島根 江の川で氾濫発生 江津市川平地区と桜江町田津地区付近
島根県によりますと、県西部を流れる江の川は江津市の川平地区と桜江町田津地区付近で、氾濫が発生したということです。
浜田河川国道事務所と気象台は5段階の警戒レベルのうち、最も高いレベル5にあたる氾濫発生情報を発表して、最大級の警戒を呼びかけています。

氾濫発生は2か所

国土交通省中国地方整備局によりますと、氾濫が発生したのは島根県を流れる江の川下流にあたる江津市の桜江町田津と、江津市の川平地区の2か所です。

付近の集落は比較的高い位置にあるということで、午前10時半時点で住宅が水につかっている情報はないということです。

また川平地区では、詳しい情報は入ってきていないとうことで、中国地方整備局は流域の住民に安全を確保するよう呼びかけています。

国土交通省浜田河川国道事務所によりますと、江の川で氾濫が発生した2か所では、14日朝7時ごろ、川を見回っていた地元の業者が、水があふれているのを見つけたということです。

周辺は堤防が無く、田畑が多い場所だということで、今のところ、住宅が浸水したという情報は入っていないということです。

住宅浸水の通報相次ぐ

島根県の江津邑智消防組合によりますと、氾濫が発生している江の川沿いの美郷町で「住宅に取り残された」という通報があり、浸水した住宅で70代の男性の救助活動を行っているということです。

また、江津市や川本町、美郷町で住宅が浸水したという通報が相次いでいるいうことです。

川平地区 避難の住民8人と市の職員2人が移動できず

島根県江津市によりますと、氾濫が発生した川平地区では、避難所となっている松平地域防災拠点施設の周辺の道路が冠水し、避難している住民8人と市の職員2人が、移動できない状況になっているということです。

施設が浸水するような状況ではないということで、市は水が引くまで、その場で待機するよう指示しているということです。

2年前の西日本豪雨でも被害

江の川に面した島根県江津市桜江町の川から数百メートルほど離れた高台に住む80代の女性によりますと、午前9時ごろから川の水が増水したあと、まもなく川沿いの国道が冠水し、通れなくなったということです。

女性によりますと、周辺は、2年前の西日本豪雨の際にも冠水したということで「今は雨がやんで静かですが、畑や田んぼも水につかっていて茶色い水が波打っています。
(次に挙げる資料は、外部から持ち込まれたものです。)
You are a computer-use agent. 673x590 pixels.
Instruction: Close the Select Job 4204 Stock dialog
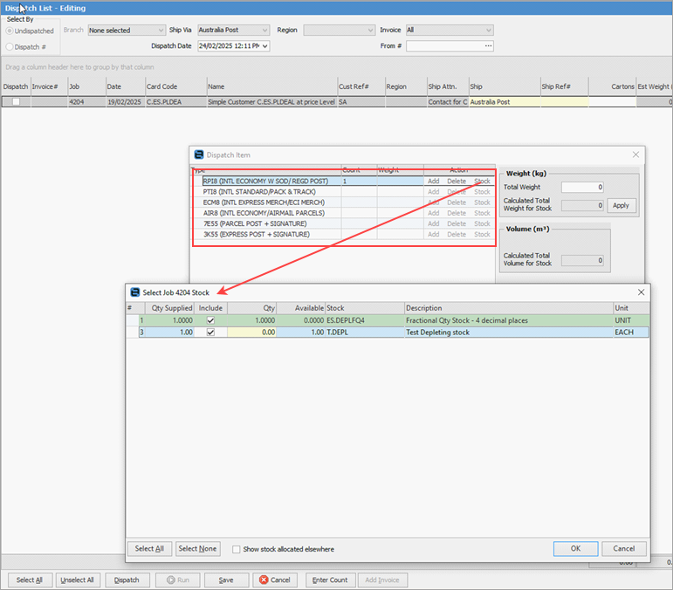(641, 292)
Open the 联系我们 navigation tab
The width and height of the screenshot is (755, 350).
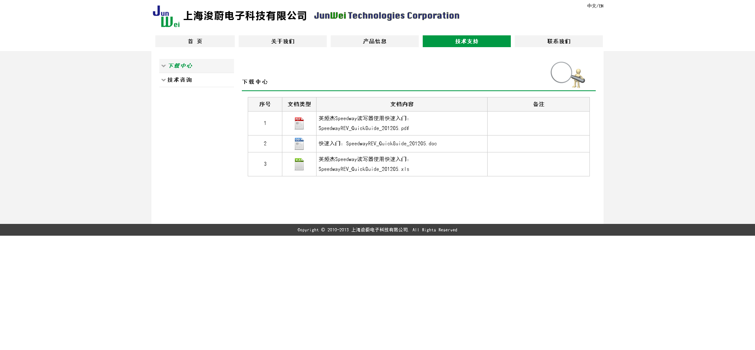coord(558,41)
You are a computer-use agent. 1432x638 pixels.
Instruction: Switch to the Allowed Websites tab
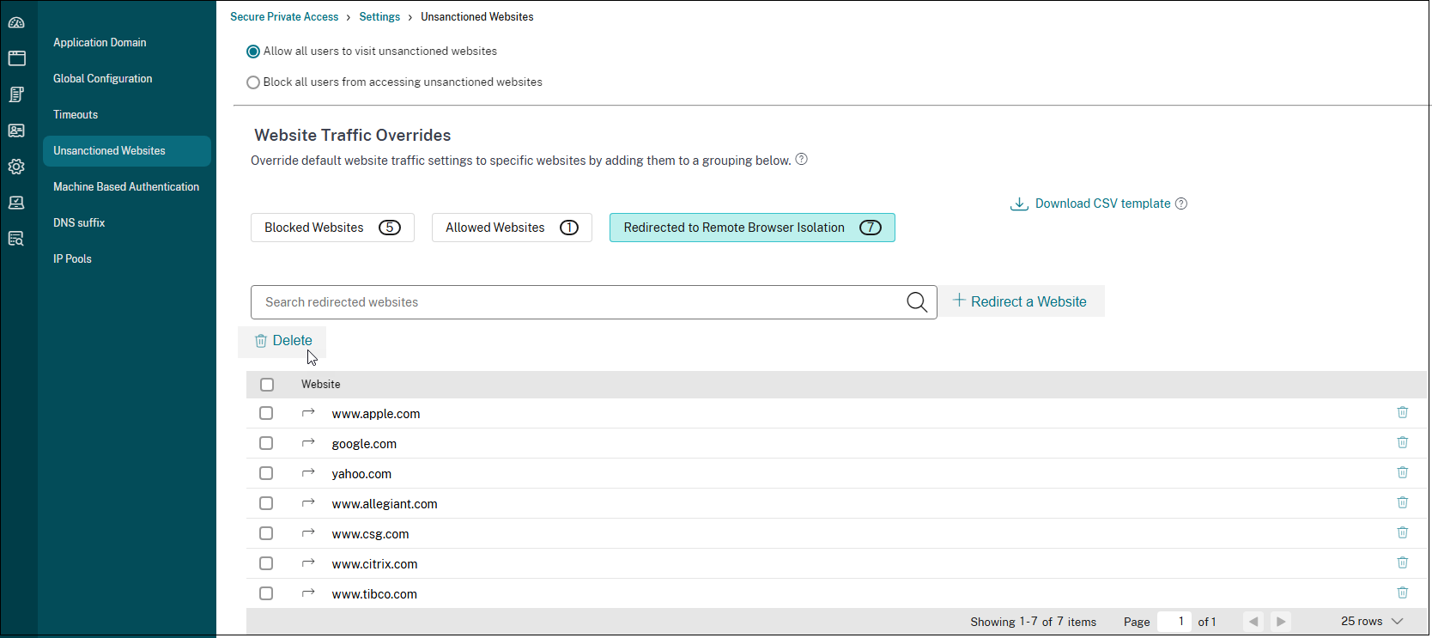click(x=512, y=228)
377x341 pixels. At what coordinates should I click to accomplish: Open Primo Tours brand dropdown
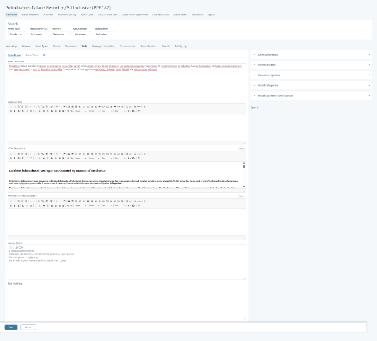(x=18, y=34)
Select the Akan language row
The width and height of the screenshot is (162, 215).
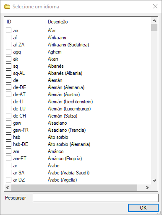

これからまた雨が降るとさらに増水するのでまだ不安です」と話していました。

今後も水位は上昇か

江の川を管理する国土交通省によりますと、比較的、上流にあたる広島県内では、氾濫危険水位は超えているものの水位は下がり始めているということですが、下流部にあたる島根県内では、水位が上がり続けているということです。

下流部では、昼すぎにかけて水位が上がる見込みで、その後も、夕方ごろまでは氾濫危険水位を超えた状態が続く見通しだということです。
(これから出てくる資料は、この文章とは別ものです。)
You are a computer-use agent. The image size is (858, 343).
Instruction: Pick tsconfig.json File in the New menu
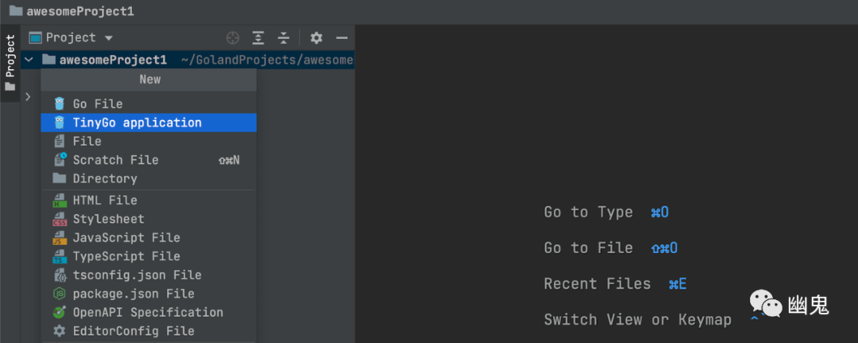tap(137, 275)
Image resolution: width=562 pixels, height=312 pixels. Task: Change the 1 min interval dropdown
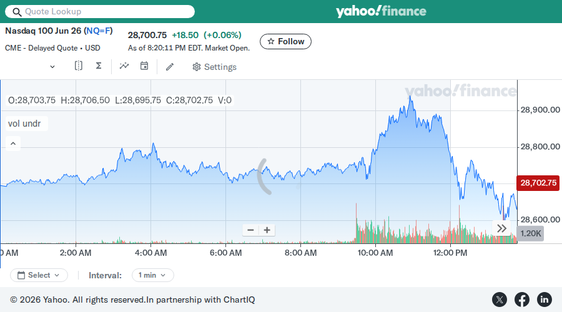pos(153,275)
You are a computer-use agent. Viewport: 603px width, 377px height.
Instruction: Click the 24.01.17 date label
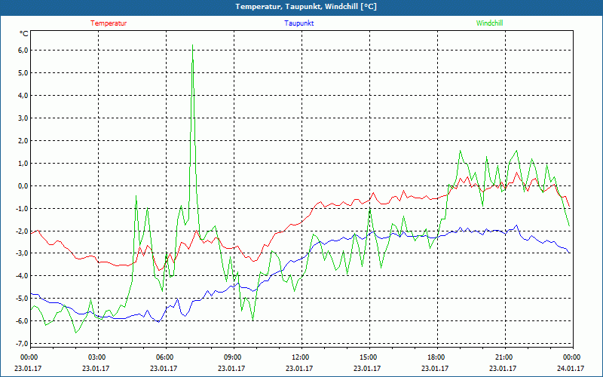[x=571, y=369]
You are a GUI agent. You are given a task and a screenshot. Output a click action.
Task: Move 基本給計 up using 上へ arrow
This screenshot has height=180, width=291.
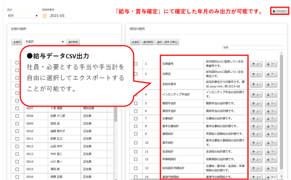tap(256, 143)
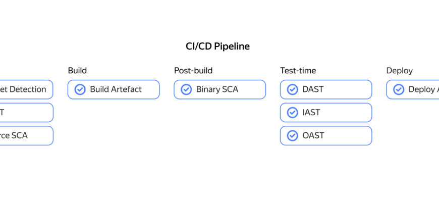Click the DAST text label
This screenshot has width=439, height=202.
[313, 89]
国土交通省によりますと、江津市で氾濫が発生した場所では田畑が水につかったという情報が入っていて、今後、浸水の範囲が広がる可能性があるほか、別の場所でも氾濫のおそれがあるということです。

下流部には住宅地もあり、引き続き、警戒を続けてほしいとしています。
国土交通省のホームページによりますと、江の川は、広島県の山間部が源流で、その後、島根県に入り、島根県江津市で日本海に流れ込む全長200キロ近くの中国地方最大の河川です。